No, non è possibile. Ma quello che mi premeva di sottolineare è che da un lato esistono individui che accettano passivamente tutto quanto viene loro propinato dal sistema e dall’altro esistono quelli che credono di porsi in modo antagonistico al sistema, ma il loro antagonismo è fasullo e nel giro di breve tempo viene subito recuperato. Vedi la moda dei jeans che ormai alimentano vere e proprie industrie. Questi due tipi di individui vengono comunque massificati, non esiste più alcun tipo di differenza né nei gusti né culturale. Siamo arrivati all’appiattimento.
“Panorama” e “L’Espresso” non sono reclamizzati da Carosello eppure tutti comprano queste riviste. Nessuno ci ha imposto di vestirci in un certo modo, siamo noi che lo scegliamo credendo di essere antagonisti, ma in realtà non lo siamo per niente perché tutte le nostre scelte sono comunque funzionali alla produzione. Siamo quindi liberi e schiavi allo stesso tempo.
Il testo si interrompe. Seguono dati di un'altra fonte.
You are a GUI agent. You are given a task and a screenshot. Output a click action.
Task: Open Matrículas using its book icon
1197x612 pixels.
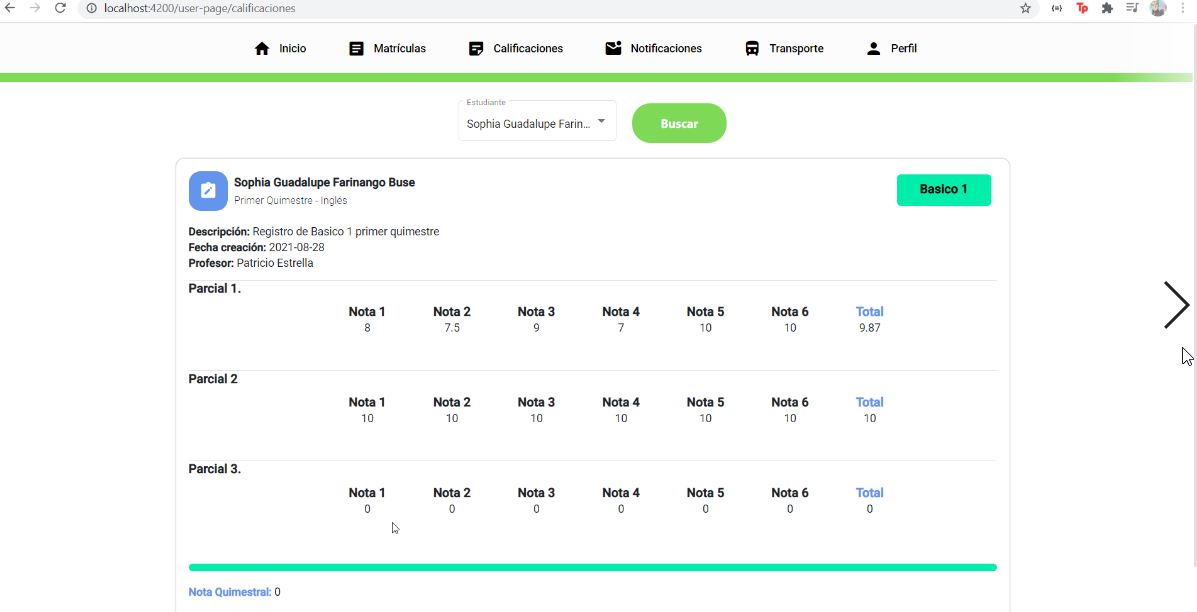(x=355, y=47)
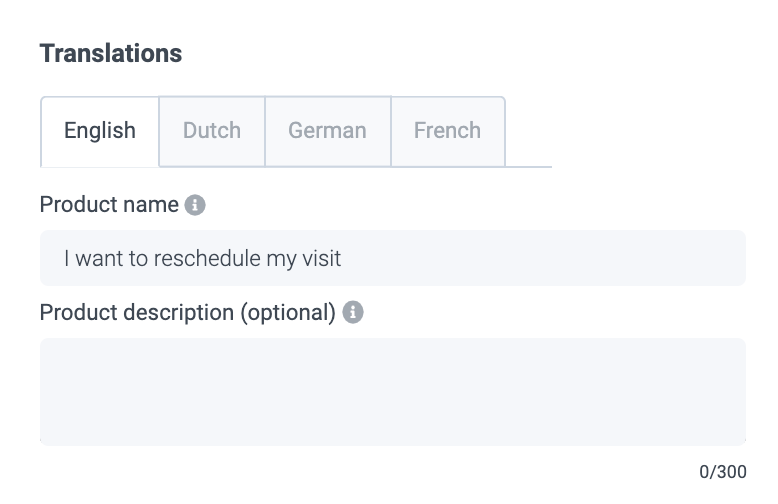
Task: Click the 'I want to reschedule my visit' text
Action: [203, 259]
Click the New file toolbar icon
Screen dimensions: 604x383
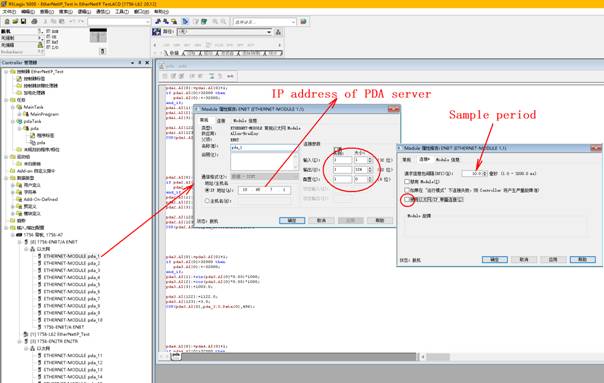(x=7, y=22)
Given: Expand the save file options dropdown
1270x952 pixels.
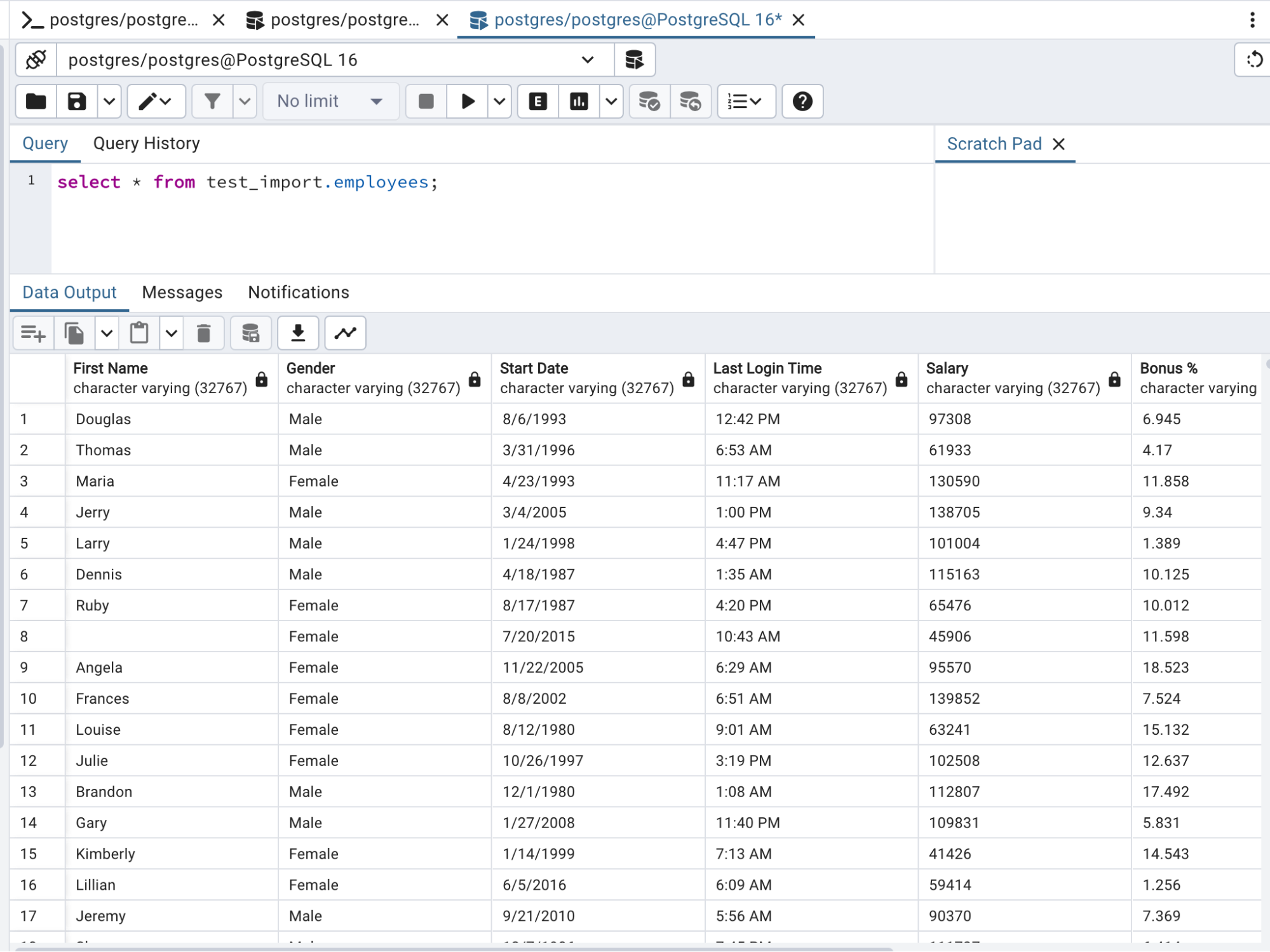Looking at the screenshot, I should point(109,101).
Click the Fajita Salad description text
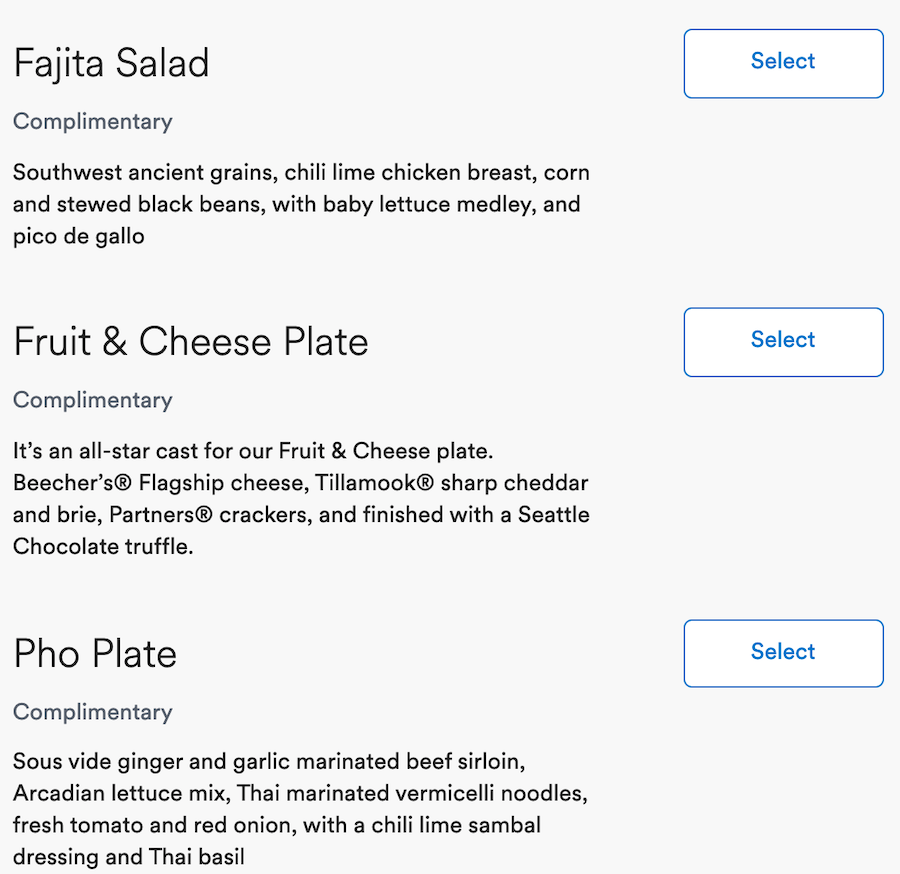 300,204
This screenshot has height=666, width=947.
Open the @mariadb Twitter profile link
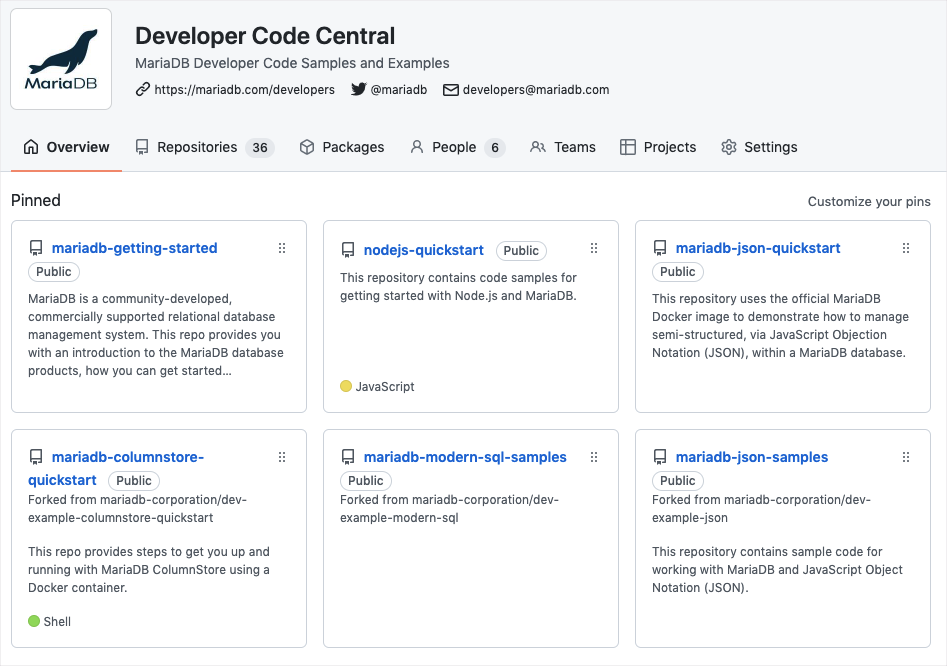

Siamo arrivati alla critica dell’America.

Tutto questo appiattimento, di gusti e anche di personalità, ci deriva, secondo me, dal modello americano importato di “libertà”. Il divorzio, l’aborto legalizzato, non sono conquiste che possono veramente cambiare la nostra vita, servono solo a rendere più funzionale il sistema. Come non cambiano la qualità della nostra vita la scelta di andare in India, di portare un orecchino, di mettersi i jeans. Noi crediamo, i giovani credono in questo modo di diversificarsi ma in realtà cadono in un altro tipo di conformismo e di massificazione di derivazione americana.
Il fatto più tragico, è che oggi non sappiamo più niente, non sappiamo chi sono i nostri nemici perché ce li ritroviamo anche dentro noi stessi e quindi non sappiamo contro chi e come combattere. Io ad un certo punto dico paradossalmente che mi piacerebbe avere un dittatore. È ovvio che si tratta di una sparata, ma in questo modo voglio far scaturire un desiderio di chiarezza, quella chiarezza che oggi non esiste. Quando c’era il fascismo tu potevi accettarlo passivamente, accettarlo attivamente o potevi ribellarti sapendo a quali conseguenze andavi incontro. Ma sapevi sempre contro chi combattevi, con chi avevi a che fare. La situazione era chiara. Un regime dittatoriale ci può togliere la libertà, mai le nostre idee. Il regime socialdemocratico di stampo americano e italiano ci toglie le nostre idee, i nostri gusti, la nostra personalità. È come un cancro che ti entra nel corpo e che non riesci più a toglierti. È una “libertà obbligatoria”, e questo è un po’ il senso di tutto lo spettacolo.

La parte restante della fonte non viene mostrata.